_BRIEF_
Put every line of the material below into a numbered list, leaving out any blank lines.

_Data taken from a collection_
-- Begin --

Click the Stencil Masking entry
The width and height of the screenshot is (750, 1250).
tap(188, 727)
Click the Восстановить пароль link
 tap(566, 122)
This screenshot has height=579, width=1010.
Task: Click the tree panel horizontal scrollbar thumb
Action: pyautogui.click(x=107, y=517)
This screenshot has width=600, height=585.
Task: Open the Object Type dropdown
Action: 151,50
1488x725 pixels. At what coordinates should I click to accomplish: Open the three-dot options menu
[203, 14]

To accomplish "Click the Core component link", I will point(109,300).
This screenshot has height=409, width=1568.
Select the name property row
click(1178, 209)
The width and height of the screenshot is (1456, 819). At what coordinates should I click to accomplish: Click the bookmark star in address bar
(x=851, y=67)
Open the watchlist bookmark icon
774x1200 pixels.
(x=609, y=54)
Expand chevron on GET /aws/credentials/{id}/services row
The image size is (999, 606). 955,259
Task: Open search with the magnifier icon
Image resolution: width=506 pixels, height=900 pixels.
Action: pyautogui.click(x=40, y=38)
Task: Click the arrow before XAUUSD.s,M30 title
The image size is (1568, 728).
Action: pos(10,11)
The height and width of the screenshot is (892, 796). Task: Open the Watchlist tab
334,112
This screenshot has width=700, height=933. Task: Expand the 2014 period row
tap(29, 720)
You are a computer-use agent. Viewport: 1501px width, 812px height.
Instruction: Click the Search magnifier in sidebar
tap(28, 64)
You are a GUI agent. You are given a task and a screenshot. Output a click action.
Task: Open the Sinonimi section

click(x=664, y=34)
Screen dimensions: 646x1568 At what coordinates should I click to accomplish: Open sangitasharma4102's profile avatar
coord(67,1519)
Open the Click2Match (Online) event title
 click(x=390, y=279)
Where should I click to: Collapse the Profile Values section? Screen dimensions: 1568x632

-- End --

_SOLVED PROBLEM_
1. Click the Stencil Masking entry
2. The width and height of the screenshot is (750, 1250).
3. tap(188, 727)
4. Click the Восстановить пароль link
5.  tap(566, 122)
6. This screenshot has height=579, width=1010.
7. Task: Click the tree panel horizontal scrollbar thumb
8. Action: pyautogui.click(x=107, y=517)
9. This screenshot has width=600, height=585.
10. Task: Open the Object Type dropdown
11. Action: 151,50
12. 1488x725 pixels. At what coordinates should I click to accomplish: Open the three-dot options menu
13. [203, 14]
14. To accomplish "Click the Core component link", I will point(109,300).
15. This screenshot has height=409, width=1568.
16. Select the name property row
17. click(1178, 209)
18. The width and height of the screenshot is (1456, 819). At what coordinates should I click to accomplish: Click the bookmark star in address bar
19. (x=851, y=67)
20. Open the watchlist bookmark icon
21. 774x1200 pixels.
22. (x=609, y=54)
23. Expand chevron on GET /aws/credentials/{id}/services row
24. The image size is (999, 606). 955,259
25. Task: Open search with the magnifier icon
26. Image resolution: width=506 pixels, height=900 pixels.
27. Action: pyautogui.click(x=40, y=38)
28. Task: Click the arrow before XAUUSD.s,M30 title
29. The image size is (1568, 728).
30. Action: pos(10,11)
31. The height and width of the screenshot is (892, 796). Task: Open the Watchlist tab
32. 334,112
33. This screenshot has width=700, height=933. Task: Expand the 2014 period row
34. tap(29, 720)
35. You are a computer-use agent. Viewport: 1501px width, 812px height.
36. Instruction: Click the Search magnifier in sidebar
37. tap(28, 64)
38. You are a GUI agent. You are given a task and a screenshot. Output a click action.
39. Task: Open the Sinonimi section
40. click(x=664, y=34)
41. Screen dimensions: 646x1568 At what coordinates should I click to accomplish: Open sangitasharma4102's profile avatar
42. coord(67,1519)
43. Open the Click2Match (Online) event title
44.  click(x=390, y=279)
45. Where should I click to: Collapse the Profile Values section? Screen dimensions: 1568x632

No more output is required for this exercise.